Saturday, January 26, 2008

Cold Description

We have been tremendously blessed by God this winter. We have a house that warms up and holds the heat, (in the room where the wood fire is burning). Hamroz can arrange the wood, throw in a match, close the lid and half an hour later, the big logs on top are flaming. I can arrange the wood, care for it intensely for half an hour and burn all of the kindling without starting a fire of any appreciable magnitude. Each one is gifted in our own way.

We hold water on our roof in a big tank. The tank can be filled from the well, through the pump we operate in our front yard, or from water when it is provided from the municipality which happens for 3 or 4 hours at a time, several times per week. But now, our pipes are frozen. I went out with a torch to unfreeze them and ran out of fuel without thawing any pipes – really a special talent of mine. Neighbors told me it is not worth it – unfreezing pipes just ensures that they will freeze again the first night.

The warm room is necessary for Hamroz’ new project. She invented a business that has never existed before in Afghanistan – we call it daycare. The children are already coming. The local government can not quite understand the concept, but I’m sure she’ll get it registered soon.

We hand pump water from our well to use for flushing toilets, washing, etc. We boil water for drinking and an occasional shower. Cold well water is kept in buckets in the bathrooms and kitchen. Now, it is freezing in the buckets.

These are not complaints, but descriptions. If I didn’t describe these things, you wouldn’t know what Hamroz was talking about when she tells stories of how much she hates winter and dreads the cold. Ten degrees Fahrenheit in Philly does not equal ten degrees Fahrenheit in Kabul. We are being blessed and protected; we would not want to be anywhere else. And we are looking forward to seeing you all. In summer, when it is warmer.

Monday, January 21, 2008

Counsel

There is no market for counselors or psychologists in these parts. It is a disgrace to mention personal matters outside the family. Period. After years of war that demolished almost every livable structure, killing was not limited to the battlefields, but was a tribal, even personal, every day occurrence. More than three out of four people living in the city are returning refugees. Without grief counseling.

You can see why my wife was not super excited about pre-marital counseling. Nor did I find anyone in Kabul with the ministry of counseling. There are qualified people, but each one was here for a reason other than to offer counsel. If God wanted us to receive counseling, He would have to send someone special. And He did not. So, we are winging it.

And winging well. Loving my wife is one of the greatest privileges that I have ever had. We know love by this, that He laid down His life for us. And we also ought to live one another. We both feel blessed to have been joined together. Blessed by the many friends God has given us. Blessed to be living at this time, in this place. Life is good.

Monday, January 14, 2008

Learning

A few sharp Costa Rican boys in their last year of High School became my cultural guides. It was a dynamic relationship; I was twelve years older and the foreigner. They were a close-knit group who reveled in the novelty of my joining them. Together, we wreaked light havoc on the capitol area and beyond.

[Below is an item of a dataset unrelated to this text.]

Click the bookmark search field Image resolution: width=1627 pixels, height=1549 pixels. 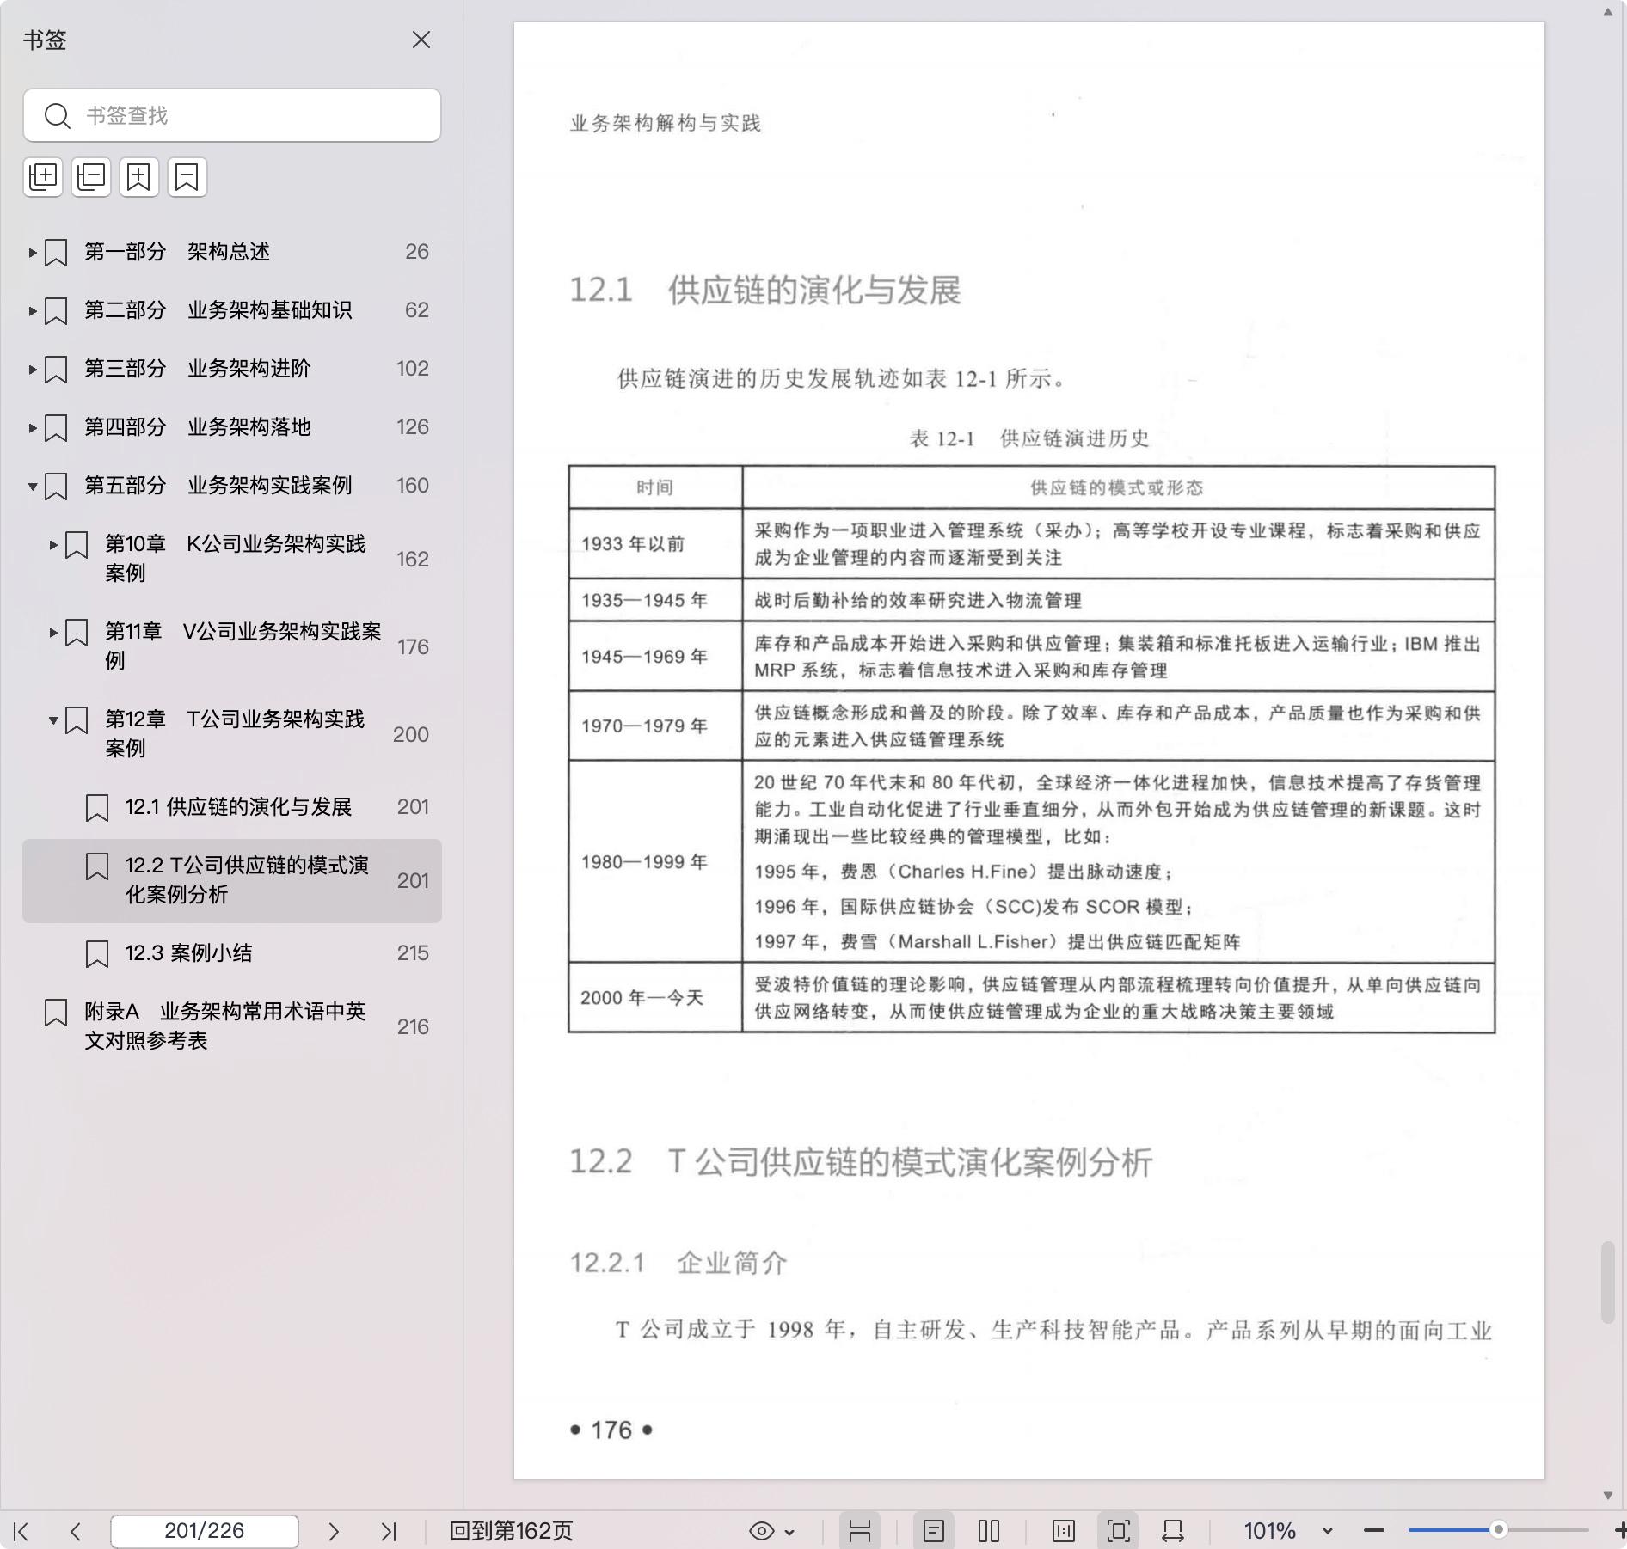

Some establishments that were glad to accomodate a browsing foreigner would not have been so patient with a group of teenage boys. My guides knew the people of their country well and were the ones who usually understood what was happening around us. But we succeeded in generating the appearance that I was the one in charge of the group and leading. Their language and so much more became clear to me. And they listened to and came to a deep understanding of the gospel. They eventually became a strong wing of our College age discipleship groups, and years later (though they had graduated) were still leading others.

All of which explains one aspect of my relationship with my wife. She knows the people of the region well and understands what is happening around us so much better than I. We maintain the appearance that I am leading, though she is the one who understands the people and their culture so much better. I follow her from in front when we shop; the high pressure shop keepers waste their energy trying to interest me, opening up space for her to quietly buy.